# 対象テキスト

::::

今回と次回はモンド博士の知人・友人が関係するお話ですが、海外の天才科学者とも繋がりを持っているあたり、モンド博士は典型的な「天才」なのです。
話の内容自体は良くも悪くもありがちなもので、特筆すべきポイントはというと、精々がマトイ兄さんの大げさな芝居ですかね。
面白かったのがなぜか人質にされることでマツリではなくナガレのヒロイン力が上がってしまったということなんですが(笑)


それにしても谷口賢志氏はこの段階だと本当に演技下手で、かの小林女史をして「演技下手すぎて殺してやろうかと思った」とか言うほどでしたから、よっぽど下手だったんでしょう。
しかものちに「仮面ライダーアマゾンズ」でリアル化け物の怪演を見せてくれることになりますから、別にナガレのヒロイン力が上がってもなあという。
アタッカーポンドを使って助けるというのは秀逸で面白い発想でしたが、ナガレって意外にも女の色気に弱いタイプだったりすることが発覚。
この人、多分将来的に女に騙されて酷い目に遭いそうですが、まさかその世界を実現したのが「仮面ライダーアマゾンズ」の仁だったのかな?

::::

# 提供情報
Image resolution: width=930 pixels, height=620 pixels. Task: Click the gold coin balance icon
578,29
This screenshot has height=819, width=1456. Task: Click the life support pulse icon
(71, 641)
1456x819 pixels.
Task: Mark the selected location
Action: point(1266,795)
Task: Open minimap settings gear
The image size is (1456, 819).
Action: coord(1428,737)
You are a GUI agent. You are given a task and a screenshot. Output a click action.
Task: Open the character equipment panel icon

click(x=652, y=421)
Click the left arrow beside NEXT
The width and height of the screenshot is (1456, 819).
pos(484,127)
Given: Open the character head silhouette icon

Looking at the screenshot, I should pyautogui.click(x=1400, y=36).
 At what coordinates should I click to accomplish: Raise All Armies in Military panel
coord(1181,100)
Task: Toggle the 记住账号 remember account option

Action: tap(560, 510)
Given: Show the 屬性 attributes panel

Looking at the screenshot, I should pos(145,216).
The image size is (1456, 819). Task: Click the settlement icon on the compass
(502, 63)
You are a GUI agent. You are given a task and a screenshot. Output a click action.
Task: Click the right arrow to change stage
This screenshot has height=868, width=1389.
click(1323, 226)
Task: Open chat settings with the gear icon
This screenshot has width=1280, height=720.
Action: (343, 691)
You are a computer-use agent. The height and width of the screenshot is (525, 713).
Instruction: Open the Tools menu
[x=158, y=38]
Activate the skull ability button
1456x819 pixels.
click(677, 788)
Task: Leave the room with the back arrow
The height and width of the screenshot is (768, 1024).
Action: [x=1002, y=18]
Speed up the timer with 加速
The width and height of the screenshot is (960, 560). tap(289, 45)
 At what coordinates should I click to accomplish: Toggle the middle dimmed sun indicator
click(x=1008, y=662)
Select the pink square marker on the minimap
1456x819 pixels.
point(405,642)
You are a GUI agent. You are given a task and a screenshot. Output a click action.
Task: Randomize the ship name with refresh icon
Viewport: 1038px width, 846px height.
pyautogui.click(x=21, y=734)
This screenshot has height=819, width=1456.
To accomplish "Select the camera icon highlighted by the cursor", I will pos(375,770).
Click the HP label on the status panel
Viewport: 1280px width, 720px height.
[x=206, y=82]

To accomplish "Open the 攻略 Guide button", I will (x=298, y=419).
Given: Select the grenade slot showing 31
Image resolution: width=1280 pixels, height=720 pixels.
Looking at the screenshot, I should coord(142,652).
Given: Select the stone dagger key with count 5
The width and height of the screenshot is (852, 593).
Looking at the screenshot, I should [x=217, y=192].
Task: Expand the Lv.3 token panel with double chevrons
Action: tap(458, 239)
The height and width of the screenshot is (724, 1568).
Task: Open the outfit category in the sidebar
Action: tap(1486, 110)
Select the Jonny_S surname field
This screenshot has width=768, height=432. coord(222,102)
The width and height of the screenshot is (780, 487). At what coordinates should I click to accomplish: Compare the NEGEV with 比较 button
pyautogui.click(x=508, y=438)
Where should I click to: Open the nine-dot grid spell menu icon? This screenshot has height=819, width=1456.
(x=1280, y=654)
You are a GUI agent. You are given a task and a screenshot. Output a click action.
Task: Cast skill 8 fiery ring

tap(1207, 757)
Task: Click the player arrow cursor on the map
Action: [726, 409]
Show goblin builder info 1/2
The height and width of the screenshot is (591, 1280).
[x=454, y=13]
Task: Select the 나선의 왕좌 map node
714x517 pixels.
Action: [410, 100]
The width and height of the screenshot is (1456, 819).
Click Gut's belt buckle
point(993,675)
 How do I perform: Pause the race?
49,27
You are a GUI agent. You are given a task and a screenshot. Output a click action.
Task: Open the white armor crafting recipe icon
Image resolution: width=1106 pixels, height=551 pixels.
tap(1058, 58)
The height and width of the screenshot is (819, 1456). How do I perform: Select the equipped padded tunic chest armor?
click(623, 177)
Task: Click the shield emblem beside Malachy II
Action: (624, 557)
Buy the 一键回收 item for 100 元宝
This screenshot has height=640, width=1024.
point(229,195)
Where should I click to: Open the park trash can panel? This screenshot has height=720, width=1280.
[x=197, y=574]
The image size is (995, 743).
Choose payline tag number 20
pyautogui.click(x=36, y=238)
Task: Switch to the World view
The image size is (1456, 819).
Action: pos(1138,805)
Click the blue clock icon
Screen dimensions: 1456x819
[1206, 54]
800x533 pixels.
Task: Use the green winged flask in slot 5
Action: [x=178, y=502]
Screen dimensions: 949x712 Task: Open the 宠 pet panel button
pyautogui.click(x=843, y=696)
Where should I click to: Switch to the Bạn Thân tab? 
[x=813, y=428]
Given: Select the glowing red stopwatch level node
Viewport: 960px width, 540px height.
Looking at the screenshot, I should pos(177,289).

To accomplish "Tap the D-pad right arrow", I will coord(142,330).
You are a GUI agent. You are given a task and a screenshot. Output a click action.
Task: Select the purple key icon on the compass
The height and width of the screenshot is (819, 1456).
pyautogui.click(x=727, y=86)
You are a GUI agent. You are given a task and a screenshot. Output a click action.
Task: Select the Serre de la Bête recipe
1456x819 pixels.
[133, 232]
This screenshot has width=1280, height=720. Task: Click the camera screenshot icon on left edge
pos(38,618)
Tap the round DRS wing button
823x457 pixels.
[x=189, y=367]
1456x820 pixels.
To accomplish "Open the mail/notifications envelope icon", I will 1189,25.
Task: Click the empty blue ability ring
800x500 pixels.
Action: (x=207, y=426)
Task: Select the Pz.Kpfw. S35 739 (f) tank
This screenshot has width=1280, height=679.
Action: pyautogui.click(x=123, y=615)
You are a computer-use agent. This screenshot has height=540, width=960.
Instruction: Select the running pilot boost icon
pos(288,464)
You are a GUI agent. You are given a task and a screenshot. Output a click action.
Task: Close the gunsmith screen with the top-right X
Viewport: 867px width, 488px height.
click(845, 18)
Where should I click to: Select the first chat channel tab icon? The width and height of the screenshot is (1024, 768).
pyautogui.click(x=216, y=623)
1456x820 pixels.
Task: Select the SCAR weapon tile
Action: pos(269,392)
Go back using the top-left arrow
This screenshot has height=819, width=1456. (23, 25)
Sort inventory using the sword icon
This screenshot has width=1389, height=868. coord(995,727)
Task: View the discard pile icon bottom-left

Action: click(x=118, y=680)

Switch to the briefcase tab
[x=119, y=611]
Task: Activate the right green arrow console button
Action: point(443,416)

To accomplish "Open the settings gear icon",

::::

# 実施タスク
1. 対象テキストの「話の内容自体は良くも悪くもあ」から「マゾンズ」の仁だったのかな?」まで（その語句自体も含む）を、一字一句違えずに書き写してもらえますか？
2. 次の(a)〜(c)は対象テキストの内容と合っていますか？それぞれ「はい」か「いいえ」で答え、判断の根拠となる対象テキストの語句を正確に引用してください。
(a) ナガレは意外にも女の色気に弱いタイプだと発覚した。
(b) 人質にされたことで、マツリのヒロイン力が上がった。
(c) 話の内容そのものは斬新で類を見ないものだった。

# タスクの解答
1.
話の内容自体は良くも悪くもありがちなもので、特筆すべきポイントはというと、精々がマトイ兄さんの大げさな芝居ですかね。
面白かったのがなぜか人質にされることでマツリではなくナガレのヒロイン力が上がってしまったということなんですが(笑)


それにしても谷口賢志氏はこの段階だと本当に演技下手で、かの小林女史をして「演技下手すぎて殺してやろうかと思った」とか言うほどでしたから、よっぽど下手だったんでしょう。
しかものちに「仮面ライダーアマゾンズ」でリアル化け物の怪演を見せてくれることになりますから、別にナガレのヒロイン力が上がってもなあという。
アタッカーポンドを使って助けるというのは秀逸で面白い発想でしたが、ナガレって意外にも女の色気に弱いタイプだったりすることが発覚。
この人、多分将来的に女に騙されて酷い目に遭いそうですが、まさかその世界を実現したのが「仮面ライダーアマゾンズ」の仁だったのかな?

2.
(a) はい。「ナガレって意外にも女の色気に弱いタイプだったりすることが発覚」
(b) いいえ。「マツリではなくナガレのヒロイン力が上がってしまった」
(c) いいえ。「話の内容自体は良くも悪くもありがちなもので」